EXERCISE DETAILS: Swap "column header" for "column heading" throughout the lines below, changing nothing else. Leave the pictures out of your answer.

[Screen-element location records]
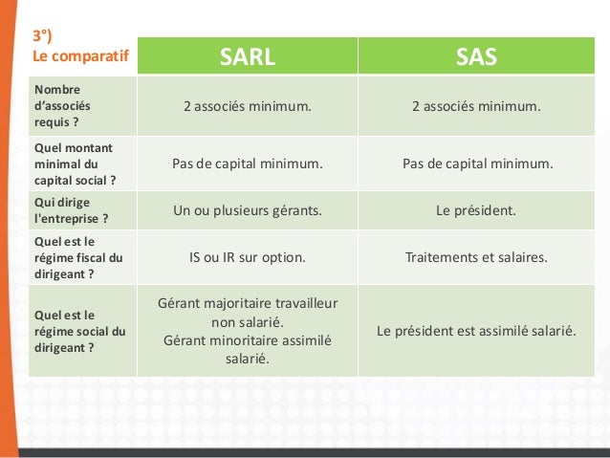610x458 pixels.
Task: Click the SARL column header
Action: pos(247,55)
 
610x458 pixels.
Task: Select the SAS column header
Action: pos(475,55)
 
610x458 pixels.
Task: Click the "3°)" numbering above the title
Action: pos(45,36)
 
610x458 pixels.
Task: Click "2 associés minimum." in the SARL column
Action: pos(247,106)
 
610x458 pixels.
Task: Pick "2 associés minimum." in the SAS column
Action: pos(475,106)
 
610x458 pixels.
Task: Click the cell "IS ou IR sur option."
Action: pos(247,257)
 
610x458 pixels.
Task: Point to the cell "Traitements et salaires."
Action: pos(475,257)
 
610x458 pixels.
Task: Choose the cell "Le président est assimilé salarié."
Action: pos(475,331)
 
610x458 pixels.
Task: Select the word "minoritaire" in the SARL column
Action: pos(247,340)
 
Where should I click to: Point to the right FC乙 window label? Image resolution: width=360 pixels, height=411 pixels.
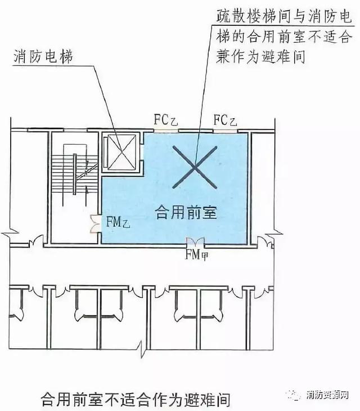point(224,120)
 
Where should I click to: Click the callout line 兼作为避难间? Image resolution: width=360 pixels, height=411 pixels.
point(260,56)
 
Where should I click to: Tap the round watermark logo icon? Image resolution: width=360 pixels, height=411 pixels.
point(297,394)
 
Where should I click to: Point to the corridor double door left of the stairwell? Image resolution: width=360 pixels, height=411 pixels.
point(35,243)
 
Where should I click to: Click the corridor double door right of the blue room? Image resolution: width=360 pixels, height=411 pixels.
point(263,243)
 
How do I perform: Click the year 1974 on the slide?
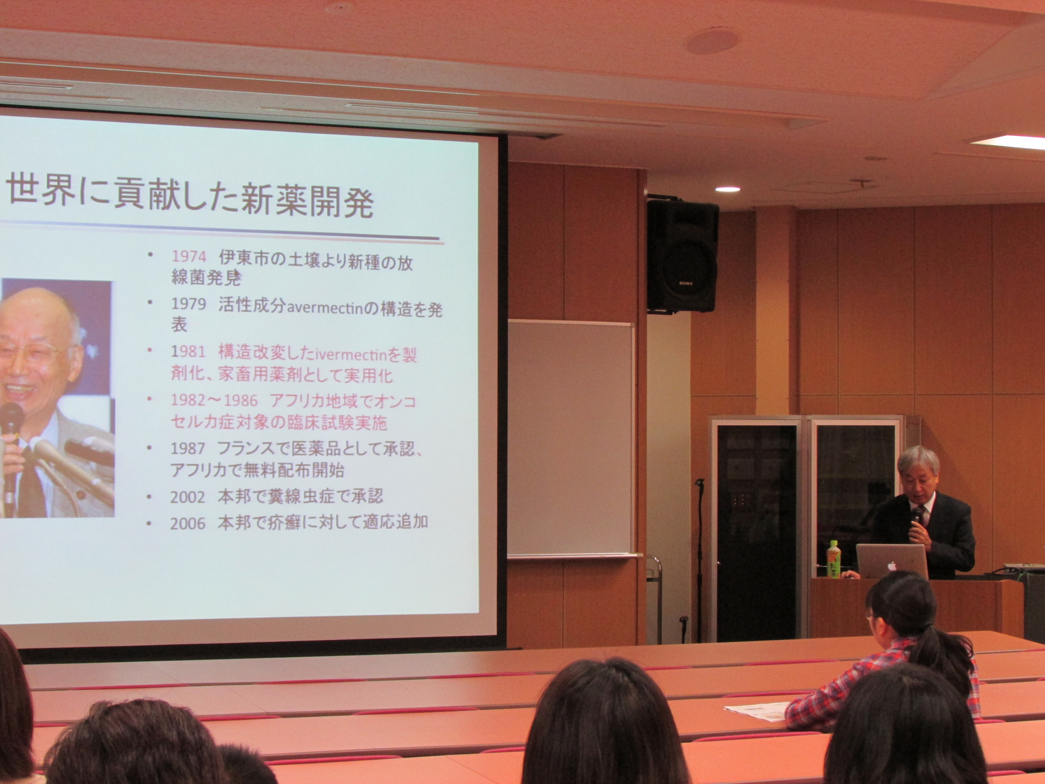click(x=189, y=257)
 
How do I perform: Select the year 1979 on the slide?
click(x=188, y=304)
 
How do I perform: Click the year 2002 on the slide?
click(x=188, y=497)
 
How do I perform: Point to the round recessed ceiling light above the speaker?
click(x=728, y=189)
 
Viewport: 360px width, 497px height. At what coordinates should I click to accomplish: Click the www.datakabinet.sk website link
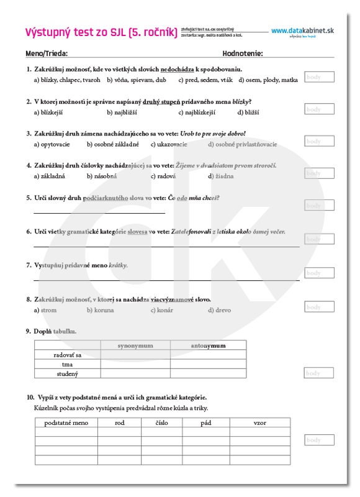[x=302, y=30]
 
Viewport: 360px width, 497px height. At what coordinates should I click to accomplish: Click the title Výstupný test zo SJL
[x=101, y=32]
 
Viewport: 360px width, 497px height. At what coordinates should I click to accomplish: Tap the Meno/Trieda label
[x=47, y=53]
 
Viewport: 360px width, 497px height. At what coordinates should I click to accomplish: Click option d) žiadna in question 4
[x=221, y=176]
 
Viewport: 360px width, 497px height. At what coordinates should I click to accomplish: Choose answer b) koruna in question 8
[x=101, y=310]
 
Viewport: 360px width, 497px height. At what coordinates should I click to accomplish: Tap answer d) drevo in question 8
[x=220, y=310]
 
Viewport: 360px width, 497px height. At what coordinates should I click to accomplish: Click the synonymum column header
[x=135, y=345]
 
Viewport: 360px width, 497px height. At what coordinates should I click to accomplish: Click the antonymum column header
[x=208, y=345]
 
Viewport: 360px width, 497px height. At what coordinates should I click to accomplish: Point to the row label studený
[x=67, y=374]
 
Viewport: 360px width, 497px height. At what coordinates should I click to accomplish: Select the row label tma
[x=67, y=364]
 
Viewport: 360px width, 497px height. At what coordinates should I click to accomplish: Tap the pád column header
[x=206, y=422]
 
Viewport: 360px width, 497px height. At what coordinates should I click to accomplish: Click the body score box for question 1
[x=319, y=77]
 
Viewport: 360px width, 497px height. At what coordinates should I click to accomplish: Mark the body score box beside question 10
[x=319, y=440]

RESPONSE TO THE EXERCISE:
610x458 pixels.
Task: Click the SARL column heading
Action: pos(247,55)
 
610x458 pixels.
Task: Select the SAS column heading
Action: pos(475,55)
 
610x458 pixels.
Task: Click the "3°)" numbering above the title
Action: pos(45,36)
 
610x458 pixels.
Task: Click "2 associés minimum." in the SARL column
Action: pos(247,106)
 
610x458 pixels.
Task: Pick "2 associés minimum." in the SAS column
Action: pos(475,106)
 
610x458 pixels.
Task: Click the cell "IS ou IR sur option."
Action: pos(247,257)
 
610x458 pixels.
Task: Point to the cell "Traitements et salaires."
Action: pos(475,257)
 
610x458 pixels.
Task: Choose the cell "Le président est assimilé salarié."
Action: pos(475,331)
 
610x458 pixels.
Task: Select the word "minoritaire" in the SARL column
Action: pos(247,340)
 
Where should I click to: Point to the right FC乙 window label? Image resolution: width=360 pixels, height=411 pixels.
point(224,120)
 
Where should I click to: Click the callout line 兼作为避难间? Image resolution: width=360 pixels, height=411 pixels.
point(260,56)
 
Where should I click to: Tap the round watermark logo icon? Image resolution: width=360 pixels, height=411 pixels.
point(297,394)
 
Where should I click to: Point to the corridor double door left of the stairwell? Image resolution: width=360 pixels, height=411 pixels.
point(35,243)
 
Where should I click to: Click the corridor double door right of the blue room? Image resolution: width=360 pixels, height=411 pixels.
point(263,243)
 
How do I perform: Click the year 1974 on the slide?
click(x=189, y=257)
 
How do I perform: Select the year 1979 on the slide?
click(x=188, y=304)
 
How do I perform: Click the year 2002 on the slide?
click(x=188, y=497)
 
How do I perform: Point to the round recessed ceiling light above the speaker?
click(x=728, y=189)
 
Viewport: 360px width, 497px height. At what coordinates should I click to accomplish: Click the www.datakabinet.sk website link
[x=302, y=30]
 
Viewport: 360px width, 497px height. At what coordinates should I click to accomplish: Click the title Výstupný test zo SJL
[x=101, y=32]
 
Viewport: 360px width, 497px height. At what coordinates should I click to accomplish: Tap the Meno/Trieda label
[x=47, y=53]
 
Viewport: 360px width, 497px height. At what coordinates should I click to accomplish: Click option d) žiadna in question 4
[x=221, y=176]
 
Viewport: 360px width, 497px height. At what coordinates should I click to accomplish: Choose answer b) koruna in question 8
[x=101, y=310]
 
Viewport: 360px width, 497px height. At what coordinates should I click to accomplish: Tap answer d) drevo in question 8
[x=220, y=310]
 
Viewport: 360px width, 497px height. At what coordinates should I click to accomplish: Click the synonymum column heading
[x=135, y=345]
 
Viewport: 360px width, 497px height. At what coordinates should I click to accomplish: Click the antonymum column heading
[x=208, y=345]
 
Viewport: 360px width, 497px height. At what coordinates should I click to accomplish: Point to the row label studený
[x=67, y=374]
 
Viewport: 360px width, 497px height. At what coordinates should I click to accomplish: Select the row label tma
[x=67, y=364]
 
Viewport: 360px width, 497px height. At what coordinates should I click to accomplish: Tap the pád column heading
[x=206, y=422]
 
Viewport: 360px width, 497px height. At what coordinates should I click to accomplish: Click the body score box for question 1
[x=319, y=77]
 
Viewport: 360px width, 497px height. At what coordinates should I click to accomplish: Mark the body score box beside question 10
[x=319, y=440]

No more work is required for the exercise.